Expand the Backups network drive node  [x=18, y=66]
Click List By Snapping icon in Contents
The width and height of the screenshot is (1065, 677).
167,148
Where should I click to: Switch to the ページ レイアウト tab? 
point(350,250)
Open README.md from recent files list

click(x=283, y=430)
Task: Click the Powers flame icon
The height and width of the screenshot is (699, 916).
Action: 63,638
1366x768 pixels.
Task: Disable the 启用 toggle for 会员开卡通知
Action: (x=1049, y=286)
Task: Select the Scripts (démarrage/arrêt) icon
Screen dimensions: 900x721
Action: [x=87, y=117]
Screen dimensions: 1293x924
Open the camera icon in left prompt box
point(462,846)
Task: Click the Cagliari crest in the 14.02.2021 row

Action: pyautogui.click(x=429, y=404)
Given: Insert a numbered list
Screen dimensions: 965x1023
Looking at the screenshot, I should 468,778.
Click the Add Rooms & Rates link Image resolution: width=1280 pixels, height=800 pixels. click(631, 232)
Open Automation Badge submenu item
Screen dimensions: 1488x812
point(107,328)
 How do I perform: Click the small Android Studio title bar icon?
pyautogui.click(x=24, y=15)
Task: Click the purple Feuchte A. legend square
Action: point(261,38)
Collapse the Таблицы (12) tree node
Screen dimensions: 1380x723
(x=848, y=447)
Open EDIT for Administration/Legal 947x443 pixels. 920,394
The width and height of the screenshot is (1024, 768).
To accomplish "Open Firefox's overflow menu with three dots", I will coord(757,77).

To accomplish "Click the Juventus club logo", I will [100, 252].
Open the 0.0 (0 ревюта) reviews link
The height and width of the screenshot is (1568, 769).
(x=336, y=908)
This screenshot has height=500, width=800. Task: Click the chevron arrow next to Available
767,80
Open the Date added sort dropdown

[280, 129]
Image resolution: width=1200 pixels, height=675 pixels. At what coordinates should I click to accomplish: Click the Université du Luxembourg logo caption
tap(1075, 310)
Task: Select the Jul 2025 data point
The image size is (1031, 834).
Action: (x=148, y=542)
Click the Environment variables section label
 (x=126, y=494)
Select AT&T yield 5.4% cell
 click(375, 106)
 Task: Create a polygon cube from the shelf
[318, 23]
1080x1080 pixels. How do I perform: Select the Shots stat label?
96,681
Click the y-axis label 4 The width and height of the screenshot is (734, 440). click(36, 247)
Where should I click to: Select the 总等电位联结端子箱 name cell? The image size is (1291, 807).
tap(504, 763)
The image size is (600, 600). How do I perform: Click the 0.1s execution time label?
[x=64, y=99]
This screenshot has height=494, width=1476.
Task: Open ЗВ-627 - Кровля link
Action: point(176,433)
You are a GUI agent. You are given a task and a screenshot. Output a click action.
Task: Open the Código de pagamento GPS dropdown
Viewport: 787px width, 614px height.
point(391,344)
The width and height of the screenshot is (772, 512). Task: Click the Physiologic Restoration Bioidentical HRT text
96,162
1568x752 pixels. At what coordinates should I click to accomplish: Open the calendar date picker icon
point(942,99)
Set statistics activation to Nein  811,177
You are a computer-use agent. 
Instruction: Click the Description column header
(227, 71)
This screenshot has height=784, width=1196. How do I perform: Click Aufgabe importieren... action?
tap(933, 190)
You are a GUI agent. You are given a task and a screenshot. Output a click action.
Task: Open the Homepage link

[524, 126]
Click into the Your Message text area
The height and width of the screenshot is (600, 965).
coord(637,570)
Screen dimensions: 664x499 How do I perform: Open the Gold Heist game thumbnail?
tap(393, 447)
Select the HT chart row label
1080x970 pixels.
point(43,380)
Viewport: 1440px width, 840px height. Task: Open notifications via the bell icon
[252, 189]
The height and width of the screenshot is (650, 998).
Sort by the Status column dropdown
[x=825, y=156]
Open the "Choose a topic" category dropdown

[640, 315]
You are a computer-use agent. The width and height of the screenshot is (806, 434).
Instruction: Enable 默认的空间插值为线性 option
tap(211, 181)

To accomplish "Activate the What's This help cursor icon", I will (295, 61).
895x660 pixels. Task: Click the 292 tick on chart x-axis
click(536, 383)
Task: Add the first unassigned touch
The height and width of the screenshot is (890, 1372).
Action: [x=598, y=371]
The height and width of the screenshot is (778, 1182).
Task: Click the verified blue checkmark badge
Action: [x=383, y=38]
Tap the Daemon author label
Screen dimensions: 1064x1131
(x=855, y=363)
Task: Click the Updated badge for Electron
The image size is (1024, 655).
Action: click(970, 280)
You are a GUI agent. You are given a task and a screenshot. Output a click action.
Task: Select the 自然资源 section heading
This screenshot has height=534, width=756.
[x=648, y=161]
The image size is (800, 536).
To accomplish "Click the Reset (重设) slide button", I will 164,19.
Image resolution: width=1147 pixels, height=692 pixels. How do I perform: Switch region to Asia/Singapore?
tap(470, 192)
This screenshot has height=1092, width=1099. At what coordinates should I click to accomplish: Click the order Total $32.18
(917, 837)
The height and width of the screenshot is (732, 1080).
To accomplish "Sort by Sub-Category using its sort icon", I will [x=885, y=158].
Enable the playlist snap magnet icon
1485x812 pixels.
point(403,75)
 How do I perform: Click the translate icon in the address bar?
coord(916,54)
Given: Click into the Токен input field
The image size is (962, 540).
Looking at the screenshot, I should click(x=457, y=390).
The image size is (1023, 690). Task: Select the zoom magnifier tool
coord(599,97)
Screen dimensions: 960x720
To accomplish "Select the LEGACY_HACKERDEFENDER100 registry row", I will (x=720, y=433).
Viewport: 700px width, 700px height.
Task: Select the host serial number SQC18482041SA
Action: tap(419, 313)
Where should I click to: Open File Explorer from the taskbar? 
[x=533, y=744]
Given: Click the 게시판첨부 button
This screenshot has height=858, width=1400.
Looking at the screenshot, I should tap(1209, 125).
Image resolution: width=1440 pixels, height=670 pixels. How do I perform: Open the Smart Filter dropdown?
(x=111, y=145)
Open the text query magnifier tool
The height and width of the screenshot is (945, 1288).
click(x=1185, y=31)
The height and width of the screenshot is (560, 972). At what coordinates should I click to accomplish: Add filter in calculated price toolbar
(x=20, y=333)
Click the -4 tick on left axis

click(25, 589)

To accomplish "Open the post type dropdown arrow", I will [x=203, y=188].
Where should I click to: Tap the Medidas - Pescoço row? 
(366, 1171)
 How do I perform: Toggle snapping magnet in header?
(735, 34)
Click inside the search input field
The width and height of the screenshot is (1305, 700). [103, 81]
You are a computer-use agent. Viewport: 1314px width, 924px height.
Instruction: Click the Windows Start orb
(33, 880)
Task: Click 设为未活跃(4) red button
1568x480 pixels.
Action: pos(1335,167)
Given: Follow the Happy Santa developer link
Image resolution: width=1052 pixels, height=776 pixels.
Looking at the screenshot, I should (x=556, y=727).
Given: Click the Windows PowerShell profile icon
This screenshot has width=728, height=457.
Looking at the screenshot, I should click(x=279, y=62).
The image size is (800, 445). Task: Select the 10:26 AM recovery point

ACTION ITEM
Copy the lines of the data above exactly as written, beginning with the line containing "Screen dimensions: 900x721" and ending with the line containing "Click the y-axis", and leave out all other lines.

RESULT FOR THIS EXERCISE
Screen dimensions: 900x721
Action: [x=87, y=117]
Screen dimensions: 1293x924
Open the camera icon in left prompt box
point(462,846)
Task: Click the Cagliari crest in the 14.02.2021 row

Action: pyautogui.click(x=429, y=404)
Given: Insert a numbered list
Screen dimensions: 965x1023
Looking at the screenshot, I should 468,778.
Click the Add Rooms & Rates link Image resolution: width=1280 pixels, height=800 pixels. click(631, 232)
Open Automation Badge submenu item
Screen dimensions: 1488x812
point(107,328)
 How do I perform: Click the small Android Studio title bar icon?
pyautogui.click(x=24, y=15)
Task: Click the purple Feuchte A. legend square
Action: point(261,38)
Collapse the Таблицы (12) tree node
Screen dimensions: 1380x723
(x=848, y=447)
Open EDIT for Administration/Legal 947x443 pixels. 920,394
The width and height of the screenshot is (1024, 768).
To accomplish "Open Firefox's overflow menu with three dots", I will coord(757,77).

To accomplish "Click the Juventus club logo", I will [100, 252].
Open the 0.0 (0 ревюта) reviews link
The height and width of the screenshot is (1568, 769).
(x=336, y=908)
This screenshot has height=500, width=800. Task: Click the chevron arrow next to Available
767,80
Open the Date added sort dropdown

[280, 129]
Image resolution: width=1200 pixels, height=675 pixels. At what coordinates should I click to accomplish: Click the Université du Luxembourg logo caption
tap(1075, 310)
Task: Select the Jul 2025 data point
The image size is (1031, 834).
Action: (x=148, y=542)
Click the Environment variables section label
 (x=126, y=494)
Select AT&T yield 5.4% cell
 click(375, 106)
 Task: Create a polygon cube from the shelf
[318, 23]
1080x1080 pixels. How do I perform: Select the Shots stat label?
96,681
Click the y-axis label 4 The width and height of the screenshot is (734, 440). click(36, 247)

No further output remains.